Lors d'une conférence de presse qu'il a tenue, ce mardi 10 mars, aux côtés du Premier ministre tchèque Andrej Babiš, à Berlin, il a également qualifié de "grave erreur" le projet E1, approuvé en août dernier et qui ouvre la voie à la construction de 3 400 logements sur 12 kilomètres carrés à l'est de Jérusalem, en Cisjordanie.
Friedrich Merz a ajouté que l'avancement du projet "compliquerait la solution des deux États", avant d'appeler ses alliés européens à se joindre à lui sur ce sujet afin de s'opposer au projet israélien.
L'année passée, le ministre israélien des Finances, Bezalel Smotrich, qui supervise la politique de colonisation, avait défendu le projet. "L'État palestinien est en train d'être effacé de la table, non par des slogans, mais par des actes. Chaque colonie, chaque quartier, chaque unité de logement est un nouveau clou dans le cercueil de cette idée dangereuse", avait-il assuré.
Dans son discours, Friedrich Merz a indiqué que son ministre des Affaires étrangères, Johann Wadephul, se rendait ce mardi en Israël pour appuyer sa position.
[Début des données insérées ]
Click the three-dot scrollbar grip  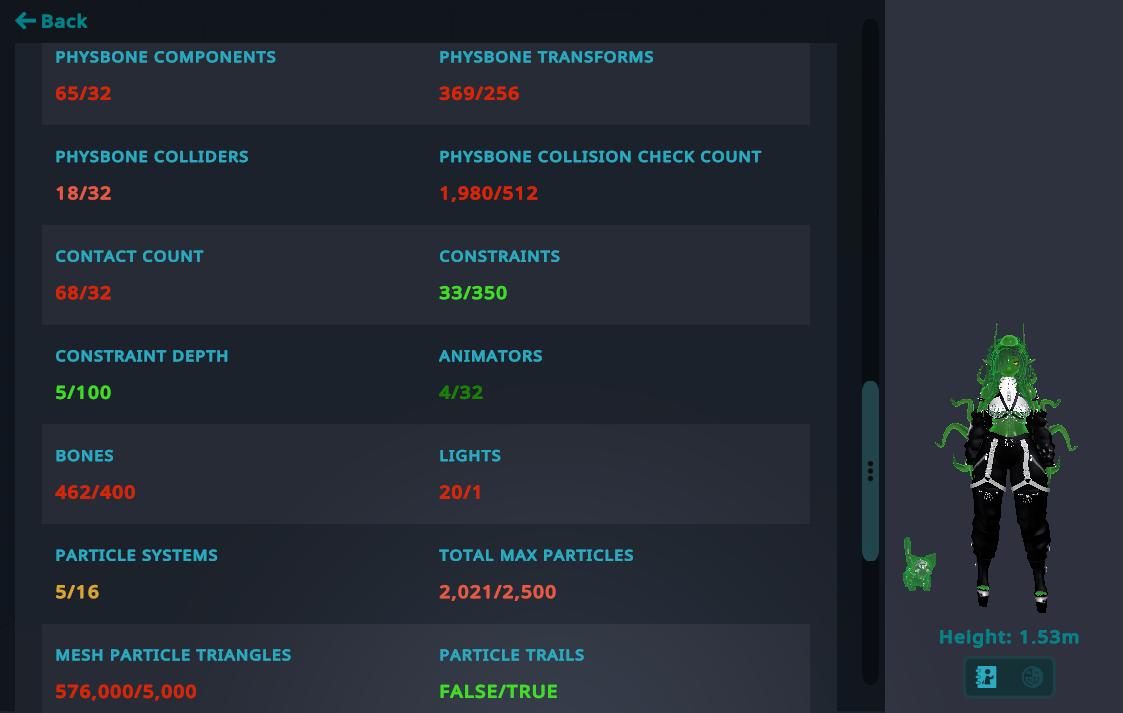(x=870, y=471)
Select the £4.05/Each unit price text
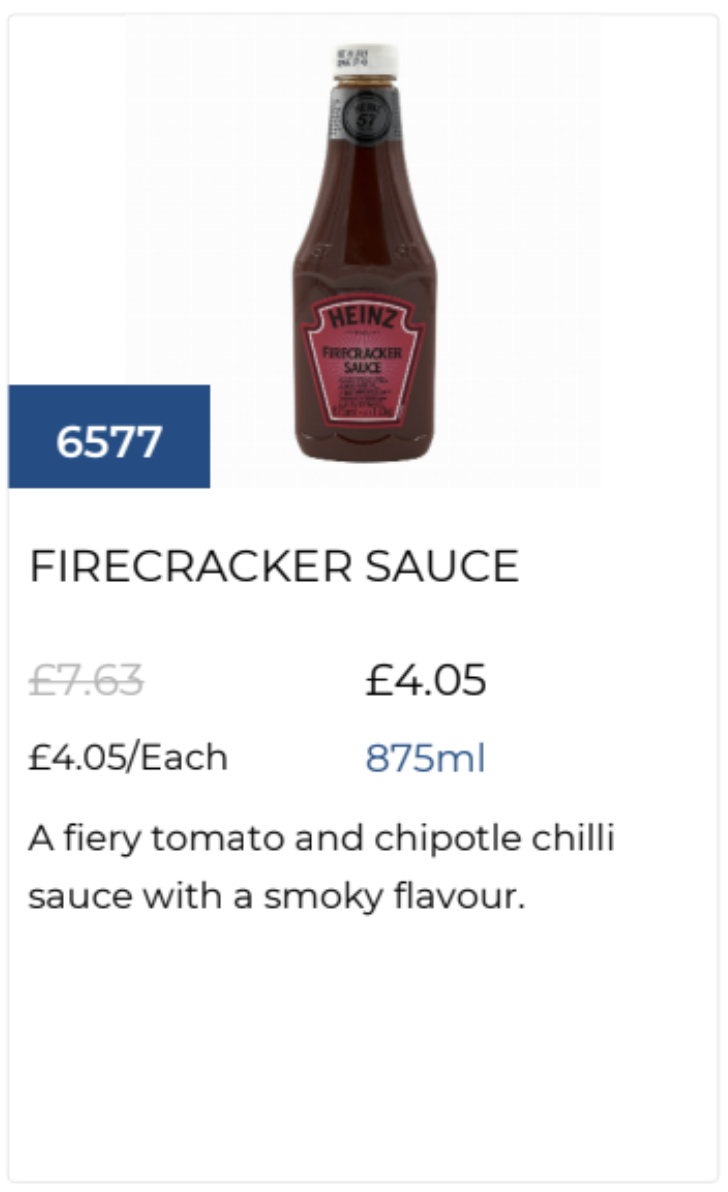The image size is (728, 1192). (x=128, y=757)
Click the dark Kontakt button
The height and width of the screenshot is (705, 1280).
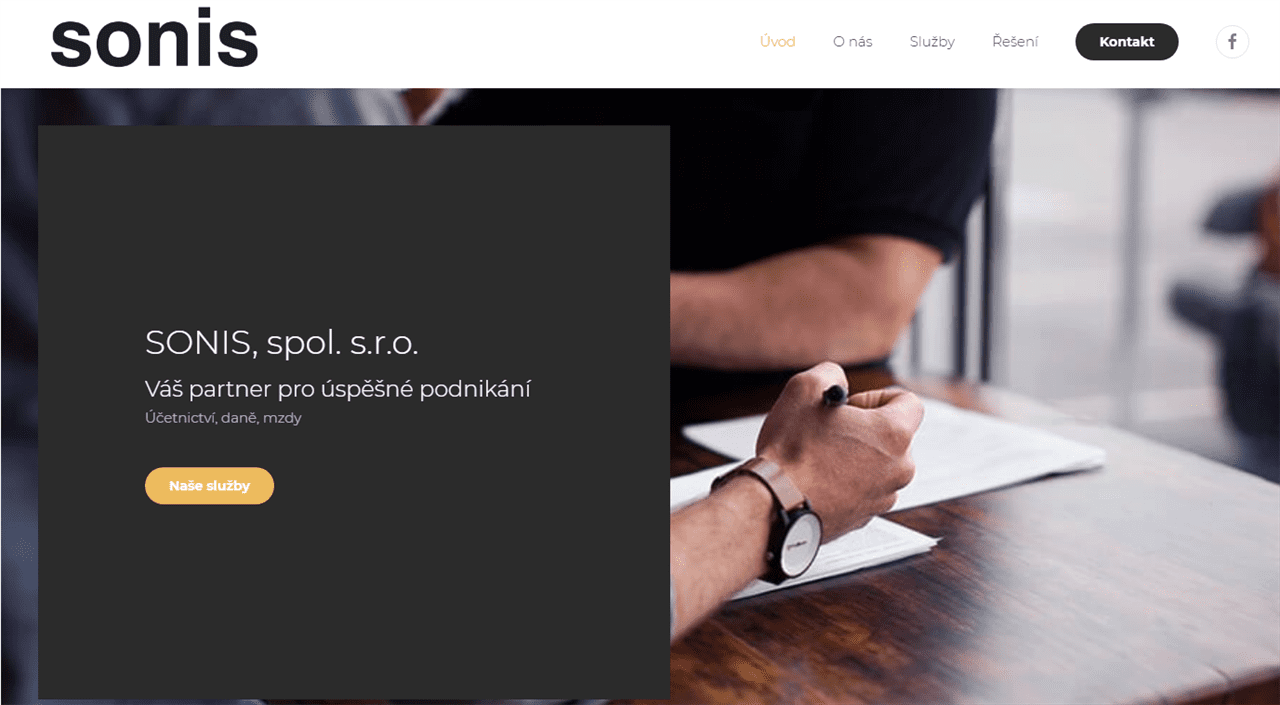coord(1127,42)
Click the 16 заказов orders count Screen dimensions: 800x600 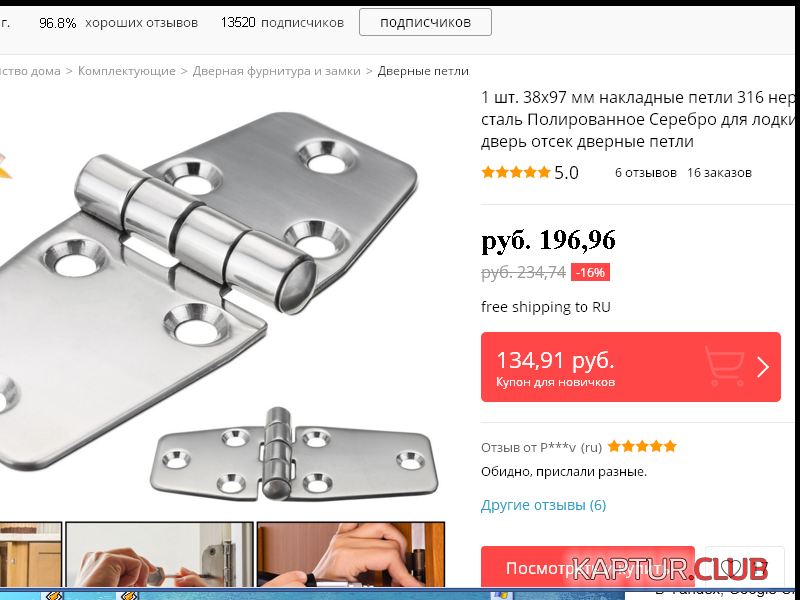719,172
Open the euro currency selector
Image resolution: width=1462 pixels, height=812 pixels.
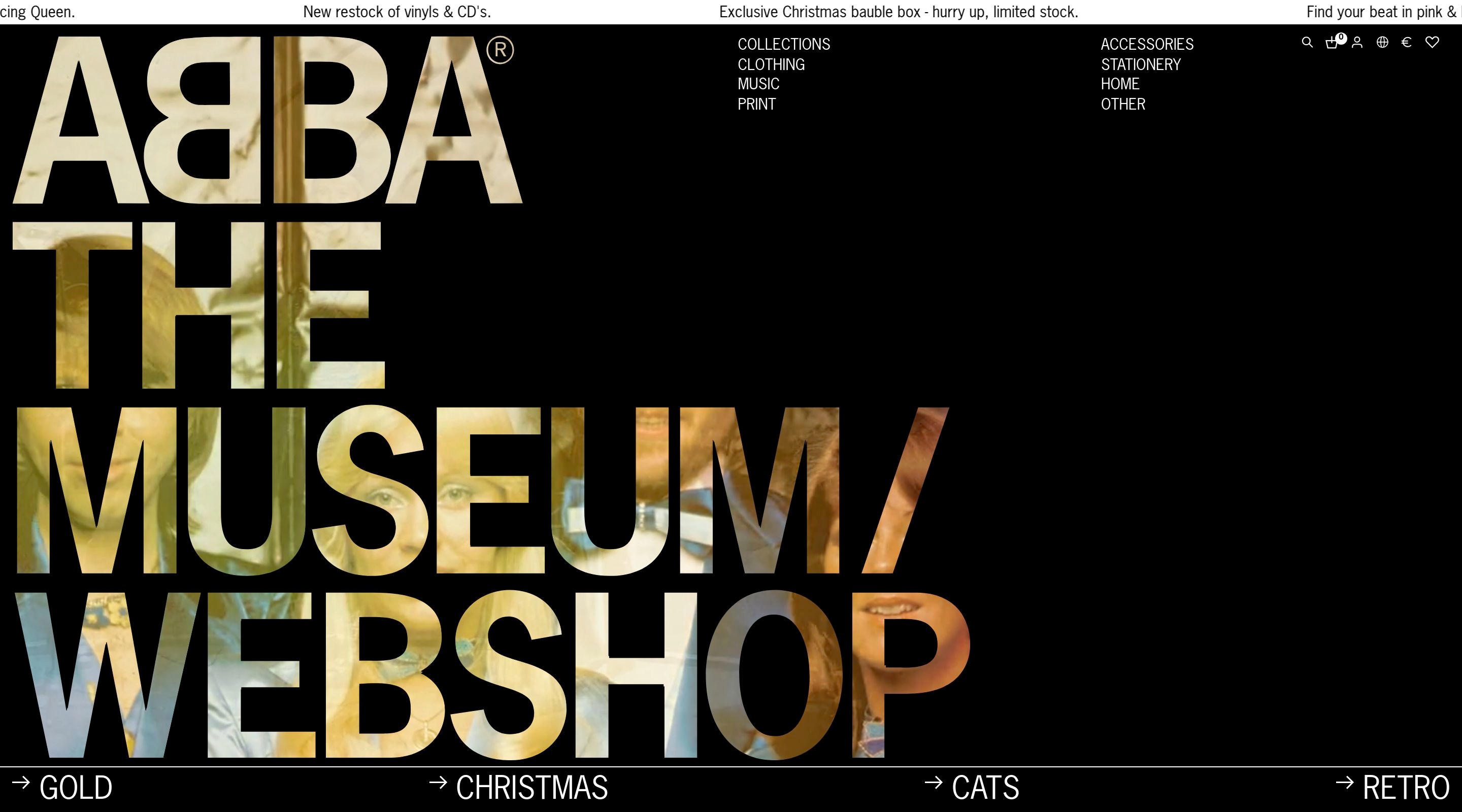(1406, 43)
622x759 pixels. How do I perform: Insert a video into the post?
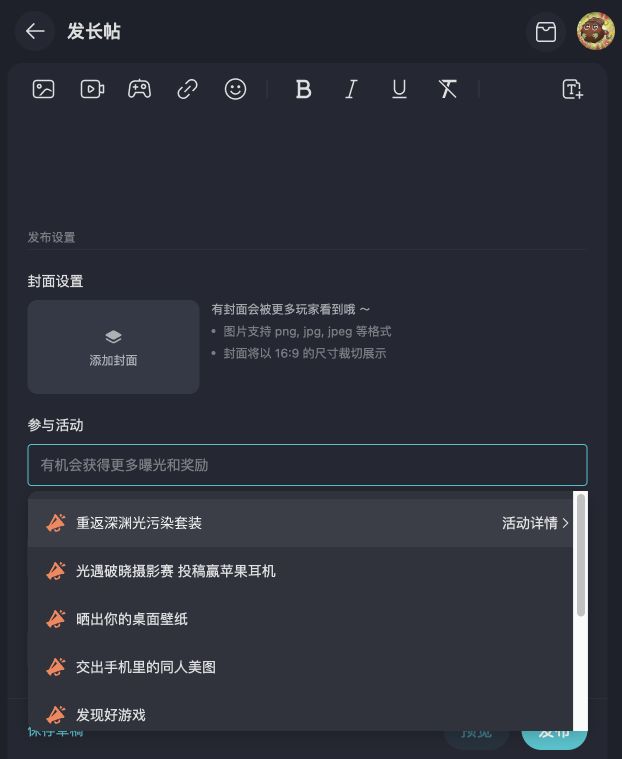pyautogui.click(x=92, y=89)
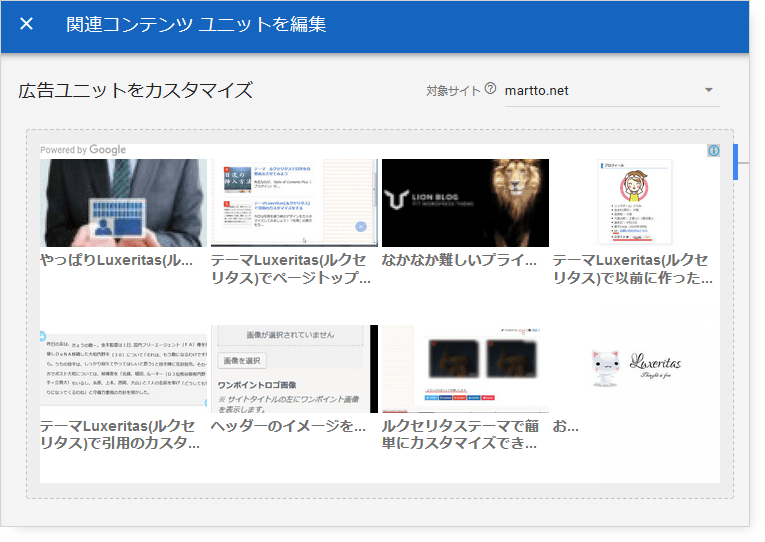
Task: Close the related content unit editor
Action: [x=27, y=24]
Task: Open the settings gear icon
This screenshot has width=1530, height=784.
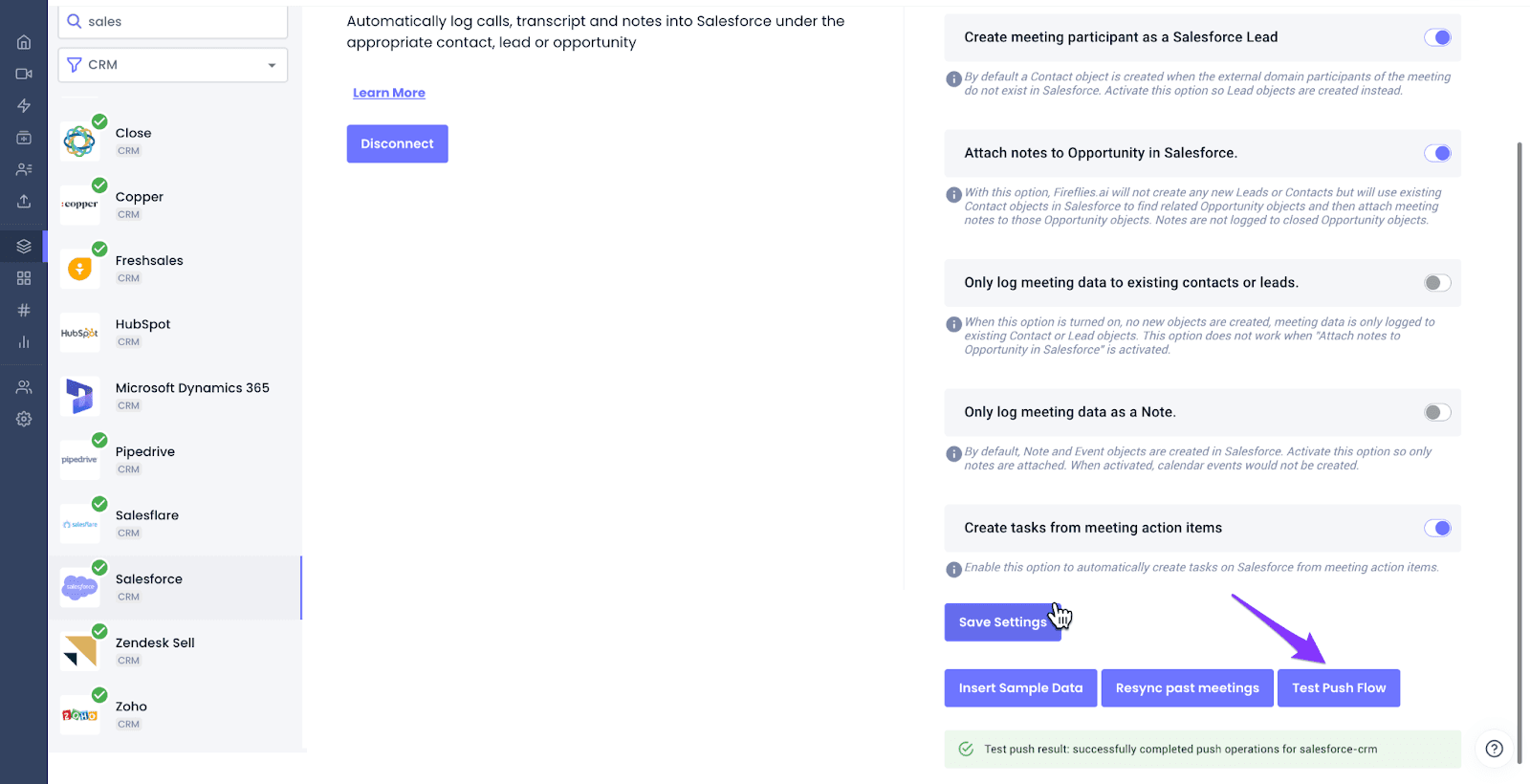Action: (x=24, y=419)
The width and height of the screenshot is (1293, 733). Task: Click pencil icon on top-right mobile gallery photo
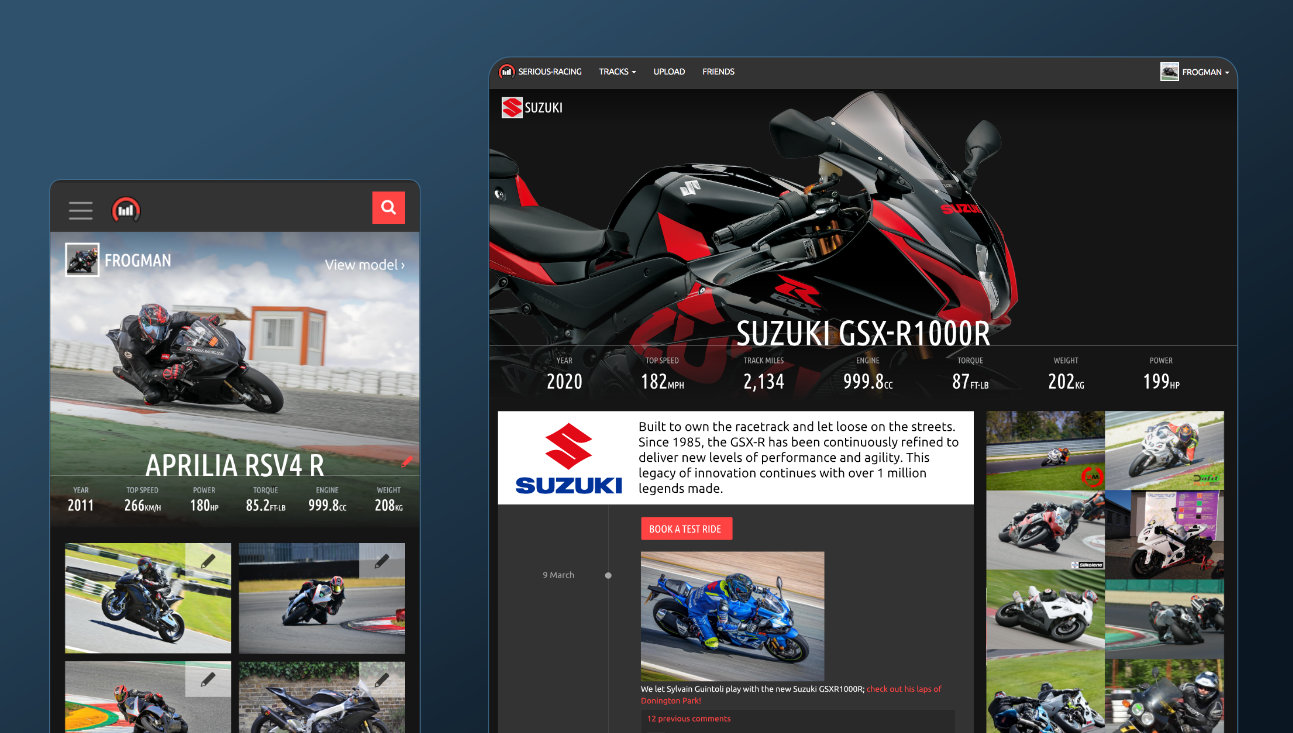tap(382, 561)
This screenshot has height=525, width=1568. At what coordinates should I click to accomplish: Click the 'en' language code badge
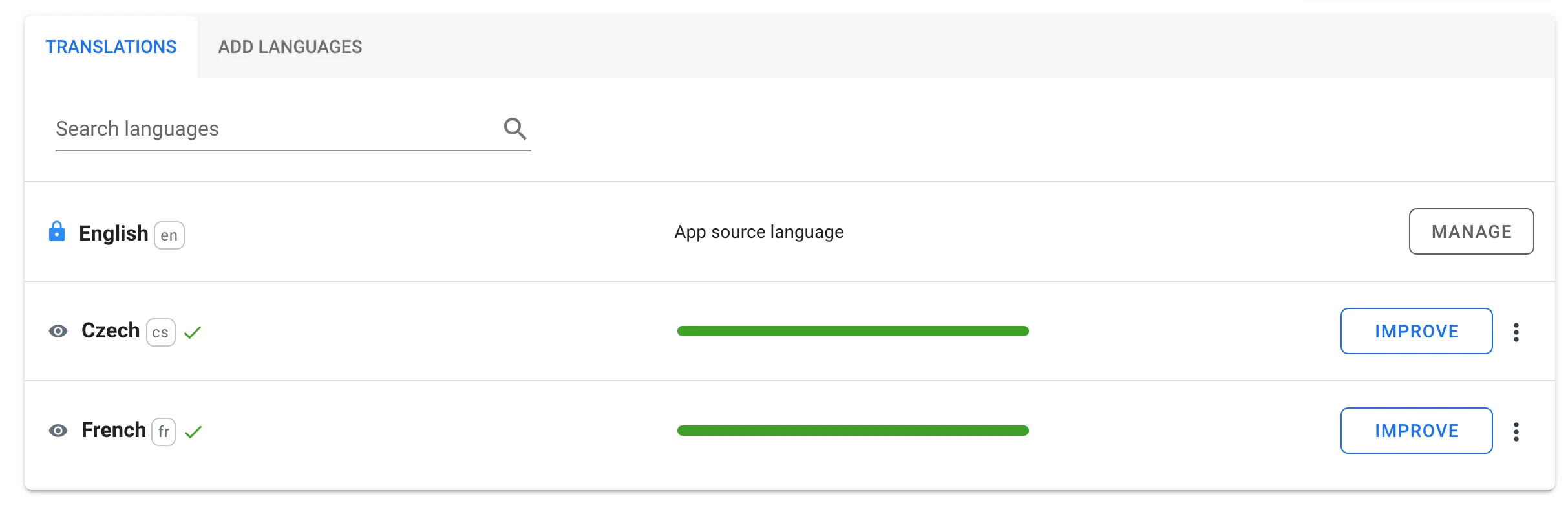[169, 235]
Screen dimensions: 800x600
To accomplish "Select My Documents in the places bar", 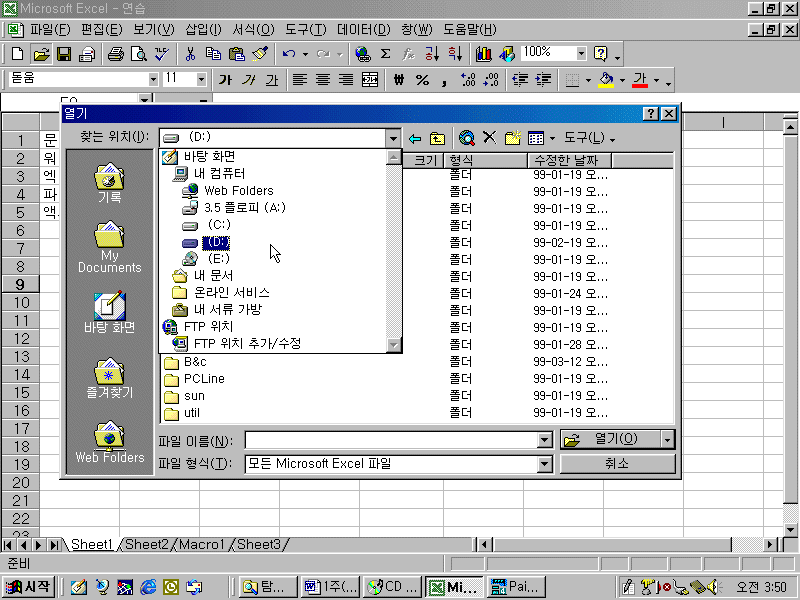I will click(x=109, y=248).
"Le gouvernement allemand demande au gouvernement israélien de reconsidérer en profondeur ces projets", a déclaré le ministre. "Il ne faut pas que la possibilité d'un avenir pour les Palestiniens dans leur propre État soit exclue", a-t-il déclaré lors de sa rencontre avec son homologue israélien Gideon Sa'ar à Jérusalem.
Johann Wadephul a également fermement condamné les "violences perpétrées par des colons radicaux", à la suite d'informations émanant des autorités palestiniennes selon lesquelles quatre personnes ont été tuées par des colons israéliens lors d'attaques au cours du week-end dans deux localités différentes. "L'État de droit israélien doit s'y opposer avec la plus grande détermination", a-t-il conclu.
Des colonies israéliennes illégales
En décembre dernier, Gideon Sa'ar avait assuré que "les gouvernements étrangers ne restreindront pas le droit des Juifs à vivre sur la terre d'Israël", et que "tout appel de ce type est moralement erroné et discriminatoire à l'égard des Juifs". "La décision du cabinet d'établir de nouvelles colonies a pour but, entre autres, de contribuer à répondre aux menaces sécuritaires auxquelles Israël est confronté", avait-il ajouté.
Cependant, en vertu du droit international, les colonies israéliennes en Cisjordanie sont considérées comme illégales. Israël conteste cette affirmation et maintient que le statut des colonies devrait être déterminé par des négociations plutôt que par des déclarations unilatérales.
Environ 500 000 Israéliens vivent actuellement dans la région aux côtés de 3 millions de Palestiniens, l'acquisition de terres pour les colons étant devenue beaucoup plus facile sous l'administration actuelle, selon des rapports récents des médias.
Le projet E1 s'inscrit dans le cadre d'une poussée plus large de l'expansion israélienne, qui a atteint son niveau le plus élevé depuis 2017 après l'approbation de 19 nouvelles colonies en décembre 2025.
Bezalel Smotrich a annoncé, en août dernier, que les autorités avaient autorisé les colonies "pour bloquer la création d'un État palestinien terroriste" et que la reconnaissance d'un État palestinien par plusieurs pays occidentaux, dont la France, "recevra une réponse de notre part sur le terrain".